As Alfie embarks on a mission to uncover the truth about his father, family secrets begin to unravel. Convinced that Cynthia is his grandmother, he sets out to piece together the puzzle of his father.
The narrative gracefully shifts between the present day and events from eleven years earlier, revealing what really happened between Emilia, Julian, and Ned and why Emilia left town.
It's a story that’s as charming as it is poignant—an easy, absorbing read that pulls you in with its emotional depth and irresistible protagonist. You’ll fall head over heels for Alfie, all while feeling the quiet ache of love, loss, and the complicated ties that bind families together.
A delightful story with such a lovable main character Alfie Bains. He arrives from Dublin in a small village in Tasmania where his mother grew up. Alfie is nearly 10 and has only known his mother in his short life. Now he is confronted by a grandmother and some aunts and members of another family to which he believes to belong to. He would love to know who his father is but no-one seems prepared to tell him the truth. Such a great read.
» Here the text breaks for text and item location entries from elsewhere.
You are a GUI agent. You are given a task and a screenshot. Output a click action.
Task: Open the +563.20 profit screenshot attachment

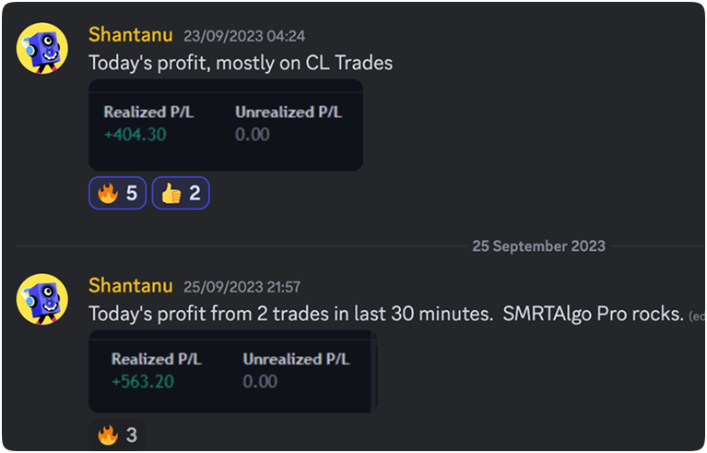[232, 371]
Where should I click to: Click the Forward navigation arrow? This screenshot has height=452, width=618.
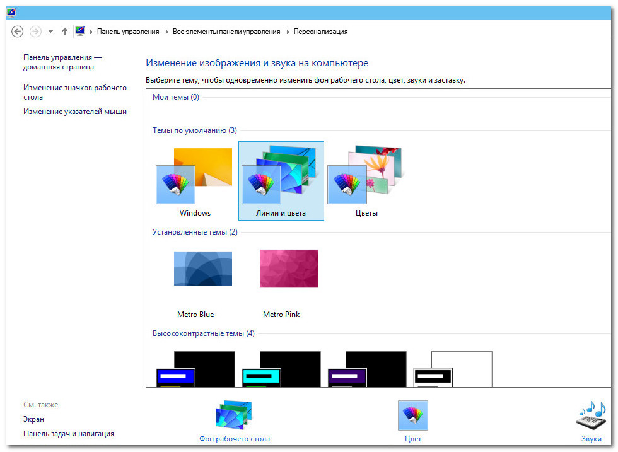35,32
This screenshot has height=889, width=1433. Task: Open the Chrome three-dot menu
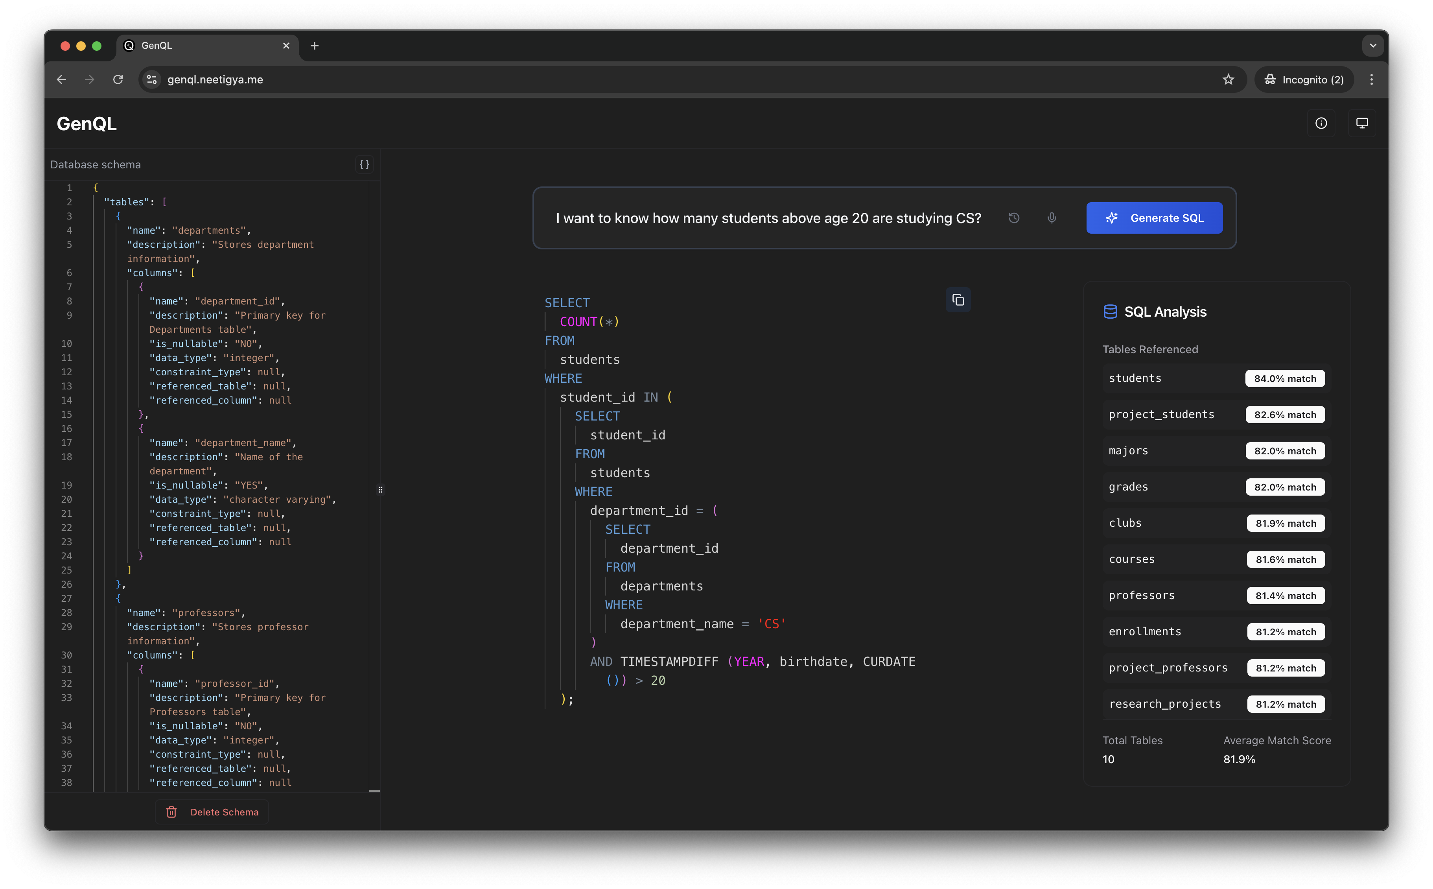point(1371,79)
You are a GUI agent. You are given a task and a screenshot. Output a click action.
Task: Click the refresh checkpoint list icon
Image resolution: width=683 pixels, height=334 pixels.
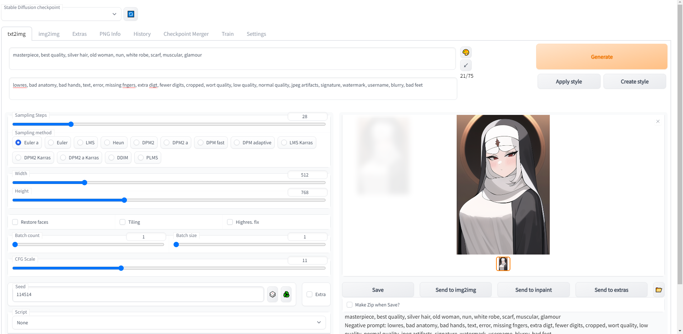pyautogui.click(x=131, y=14)
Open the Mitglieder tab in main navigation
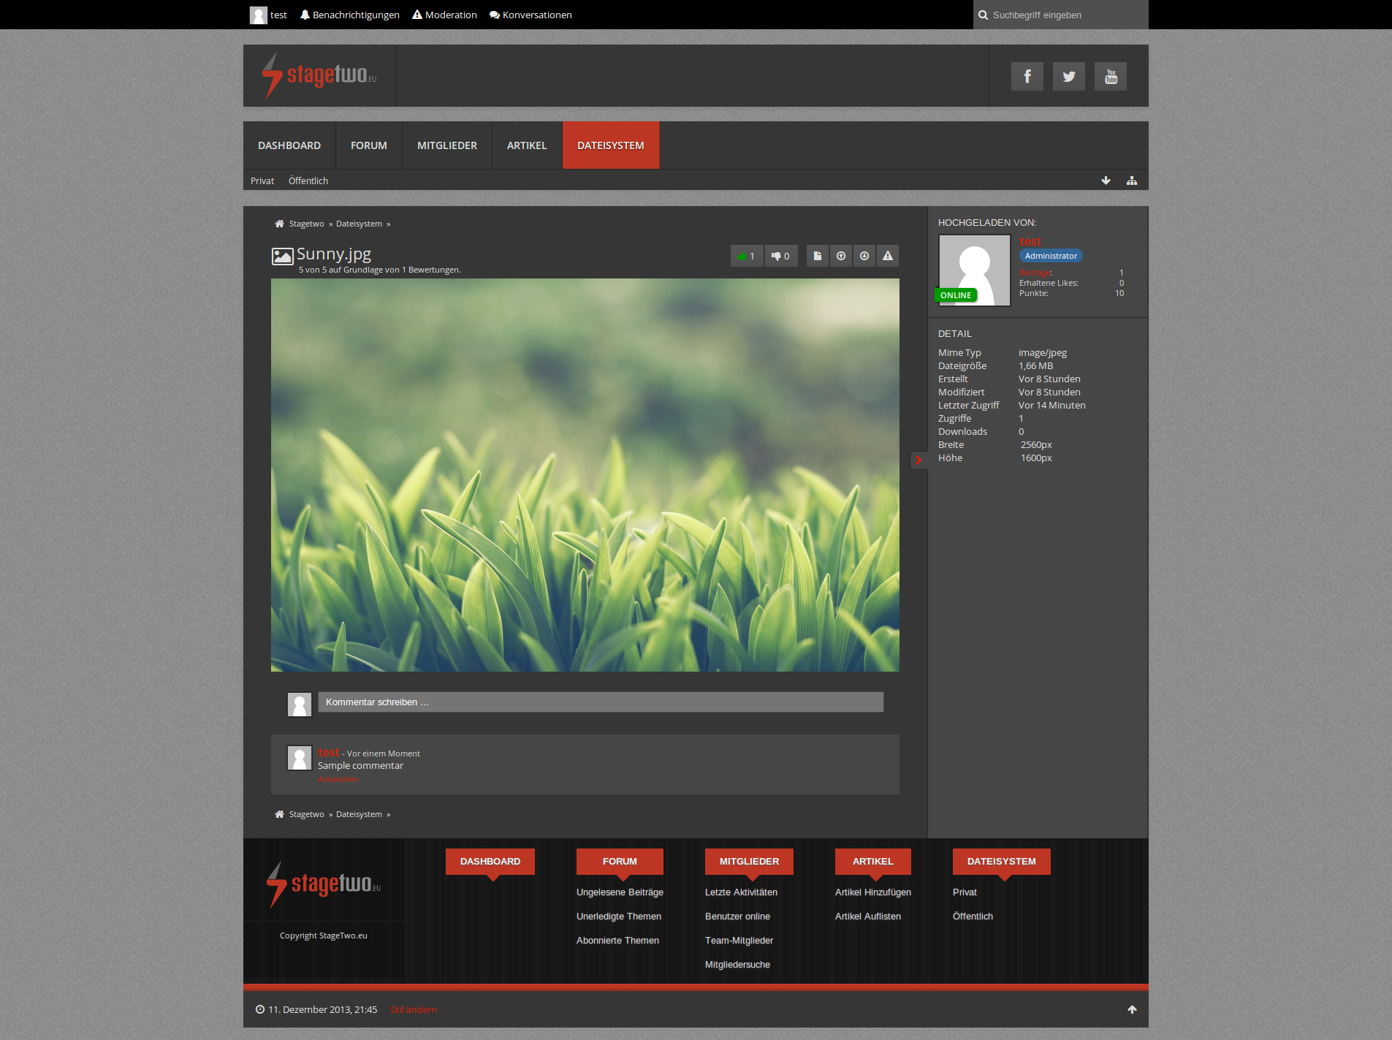 tap(446, 145)
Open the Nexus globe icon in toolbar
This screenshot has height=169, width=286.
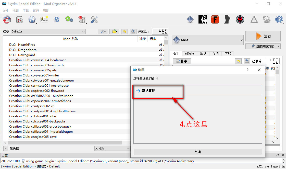click(32, 19)
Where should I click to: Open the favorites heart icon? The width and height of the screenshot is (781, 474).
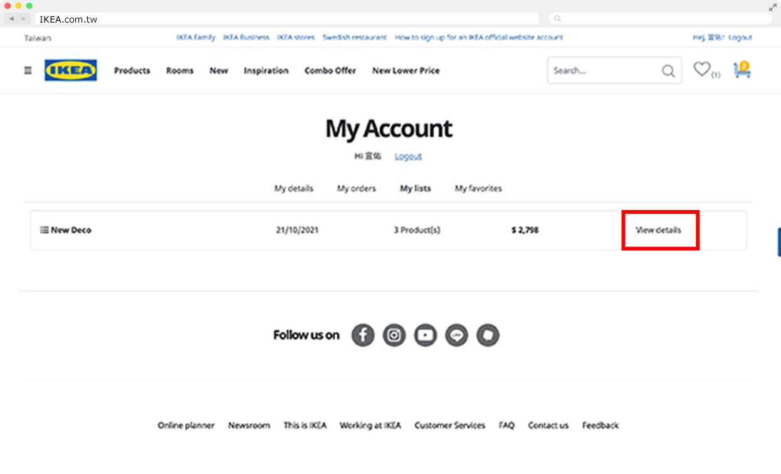[x=702, y=70]
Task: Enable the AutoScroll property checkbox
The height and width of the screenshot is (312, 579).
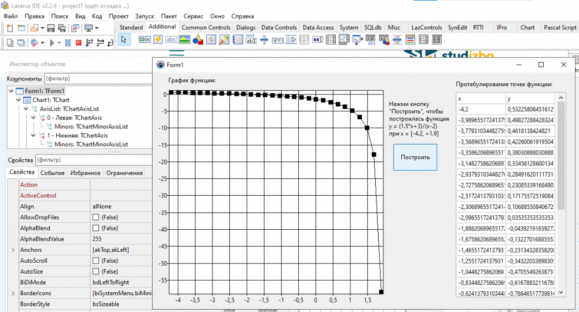Action: click(x=96, y=260)
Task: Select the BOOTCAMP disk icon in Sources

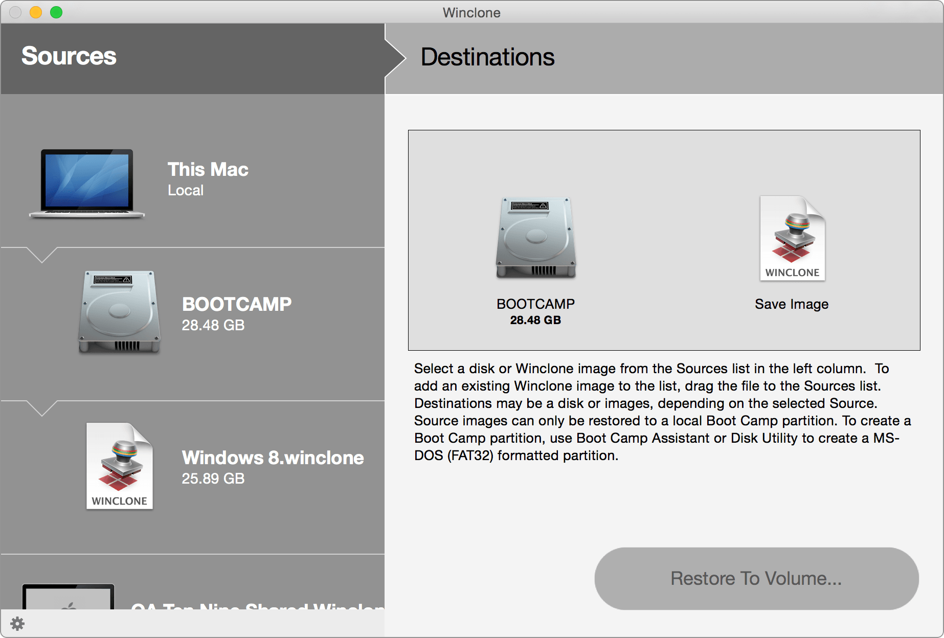Action: click(x=119, y=312)
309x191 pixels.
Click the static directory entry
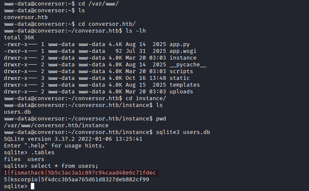(180, 78)
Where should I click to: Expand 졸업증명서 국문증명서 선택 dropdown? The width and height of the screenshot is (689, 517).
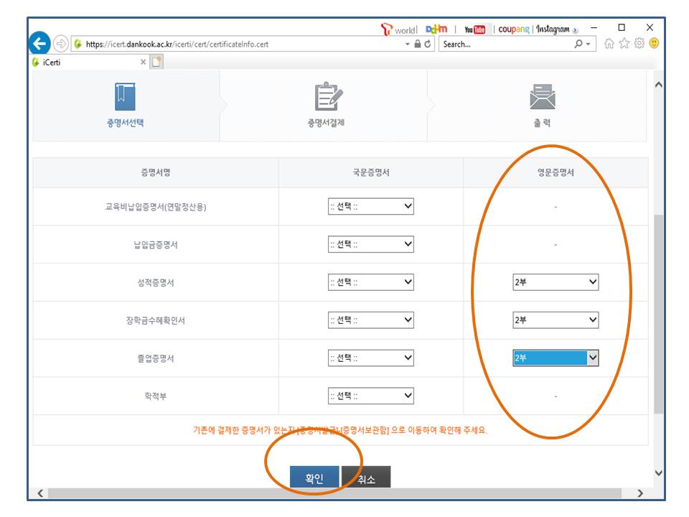pyautogui.click(x=370, y=358)
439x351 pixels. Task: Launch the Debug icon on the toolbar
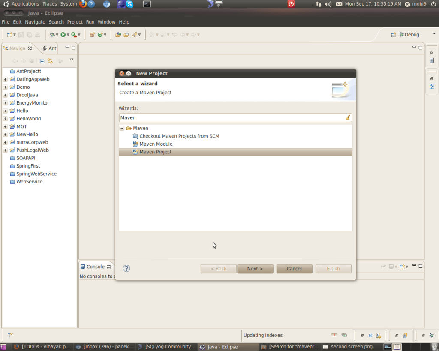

Absolutely loved it! The Remarkable Truths of Alfie Bain is a heartfelt, beautifully written story that lingers long after the final page. Sarah has done a brilliant job capturing the complexities of Alfie's world—his quiet observations, hidden hopes, and the bittersweet layers of truth that shape his journey. Every chapter is infused with authenticity and warmth. It’s a remarkable reminder of how extraordinary ordinary lives can be. Highly recommended!